(Word and element pointing entries)
▼
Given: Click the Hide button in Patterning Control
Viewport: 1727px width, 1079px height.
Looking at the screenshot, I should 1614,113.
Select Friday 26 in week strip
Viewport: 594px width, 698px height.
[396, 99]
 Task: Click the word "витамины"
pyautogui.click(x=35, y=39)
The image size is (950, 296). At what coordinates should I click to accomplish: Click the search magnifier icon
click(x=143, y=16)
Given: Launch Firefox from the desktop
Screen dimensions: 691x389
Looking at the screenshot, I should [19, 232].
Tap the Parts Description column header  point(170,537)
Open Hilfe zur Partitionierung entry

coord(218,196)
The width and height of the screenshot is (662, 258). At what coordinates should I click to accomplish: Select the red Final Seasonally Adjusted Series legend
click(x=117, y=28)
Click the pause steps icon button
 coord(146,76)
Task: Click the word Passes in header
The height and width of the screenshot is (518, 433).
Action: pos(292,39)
▲
=== TASK TO CARRY OUT ===
Revise the stretch from the start of the listing through the line containing "click(x=143, y=16)" by changing "Viewport" to "Display" and keeping everything else the same.

=== SOLUTION TO THE PROBLEM ===
Given: Click the Hide button in Patterning Control
Display: 1727px width, 1079px height.
Looking at the screenshot, I should 1614,113.
Select Friday 26 in week strip
Display: 594px width, 698px height.
[396, 99]
 Task: Click the word "витамины"
pyautogui.click(x=35, y=39)
The image size is (950, 296). At what coordinates should I click to accomplish: Click the search magnifier icon
click(x=143, y=16)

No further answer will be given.